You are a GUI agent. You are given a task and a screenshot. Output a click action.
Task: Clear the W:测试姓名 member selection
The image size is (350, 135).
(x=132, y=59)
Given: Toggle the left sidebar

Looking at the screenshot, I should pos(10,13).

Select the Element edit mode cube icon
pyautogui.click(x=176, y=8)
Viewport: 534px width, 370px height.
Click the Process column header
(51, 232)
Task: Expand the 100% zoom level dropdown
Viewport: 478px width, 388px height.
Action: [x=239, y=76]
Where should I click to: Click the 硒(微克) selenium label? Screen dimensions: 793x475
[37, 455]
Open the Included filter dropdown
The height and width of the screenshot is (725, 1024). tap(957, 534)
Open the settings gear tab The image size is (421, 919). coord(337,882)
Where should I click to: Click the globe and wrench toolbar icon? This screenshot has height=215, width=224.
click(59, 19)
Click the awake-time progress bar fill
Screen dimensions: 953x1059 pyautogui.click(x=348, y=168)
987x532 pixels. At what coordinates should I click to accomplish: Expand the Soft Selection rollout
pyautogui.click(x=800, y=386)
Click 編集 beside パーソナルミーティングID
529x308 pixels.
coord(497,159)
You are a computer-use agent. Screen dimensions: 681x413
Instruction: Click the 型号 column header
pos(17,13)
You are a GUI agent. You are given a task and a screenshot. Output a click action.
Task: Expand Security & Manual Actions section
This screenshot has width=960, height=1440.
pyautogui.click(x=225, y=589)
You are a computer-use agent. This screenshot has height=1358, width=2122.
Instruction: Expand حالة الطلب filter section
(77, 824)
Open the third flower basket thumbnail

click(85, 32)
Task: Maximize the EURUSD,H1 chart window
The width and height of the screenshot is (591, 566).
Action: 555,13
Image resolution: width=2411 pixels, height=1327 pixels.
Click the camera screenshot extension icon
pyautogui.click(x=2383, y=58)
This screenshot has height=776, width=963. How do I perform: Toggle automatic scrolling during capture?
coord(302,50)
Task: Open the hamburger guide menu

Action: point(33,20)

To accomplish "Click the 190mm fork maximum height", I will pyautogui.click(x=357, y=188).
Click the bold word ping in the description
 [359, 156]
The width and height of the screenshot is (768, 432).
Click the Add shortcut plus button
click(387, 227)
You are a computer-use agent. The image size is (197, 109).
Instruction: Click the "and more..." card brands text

..........

WHAT IS ASKED: Copy the rows above line for line, without changing anything.

ANSWER:
You are a GUI agent. You are given a task and a screenshot. Output a click action.
Task: Clear the W:测试姓名 member selection
The image size is (350, 135).
(x=132, y=59)
Given: Toggle the left sidebar

Looking at the screenshot, I should pos(10,13).

Select the Element edit mode cube icon
pyautogui.click(x=176, y=8)
Viewport: 534px width, 370px height.
Click the Process column header
(51, 232)
Task: Expand the 100% zoom level dropdown
Viewport: 478px width, 388px height.
Action: [x=239, y=76]
Where should I click to: Click the 硒(微克) selenium label? Screen dimensions: 793x475
[37, 455]
Open the Included filter dropdown
The height and width of the screenshot is (725, 1024). tap(957, 534)
Open the settings gear tab The image size is (421, 919). coord(337,882)
Where should I click to: Click the globe and wrench toolbar icon? This screenshot has height=215, width=224.
click(59, 19)
Click the awake-time progress bar fill
Screen dimensions: 953x1059 pyautogui.click(x=348, y=168)
987x532 pixels. At what coordinates should I click to accomplish: Expand the Soft Selection rollout
pyautogui.click(x=800, y=386)
Click 編集 beside パーソナルミーティングID
529x308 pixels.
coord(497,159)
You are a computer-use agent. Screen dimensions: 681x413
Instruction: Click the 型号 column header
pos(17,13)
You are a GUI agent. You are given a task and a screenshot. Output a click action.
Task: Expand Security & Manual Actions section
This screenshot has width=960, height=1440.
pyautogui.click(x=225, y=589)
You are a computer-use agent. This screenshot has height=1358, width=2122.
Instruction: Expand حالة الطلب filter section
(77, 824)
Open the third flower basket thumbnail

click(85, 32)
Task: Maximize the EURUSD,H1 chart window
The width and height of the screenshot is (591, 566).
Action: 555,13
Image resolution: width=2411 pixels, height=1327 pixels.
Click the camera screenshot extension icon
pyautogui.click(x=2383, y=58)
This screenshot has height=776, width=963. How do I perform: Toggle automatic scrolling during capture?
coord(302,50)
Task: Open the hamburger guide menu

Action: point(33,20)

To accomplish "Click the 190mm fork maximum height", I will pyautogui.click(x=357, y=188).
Click the bold word ping in the description
 [359, 156]
The width and height of the screenshot is (768, 432).
Click the Add shortcut plus button
click(387, 227)
You are a computer-use agent. The image size is (197, 109).
Instruction: Click the "and more..." card brands text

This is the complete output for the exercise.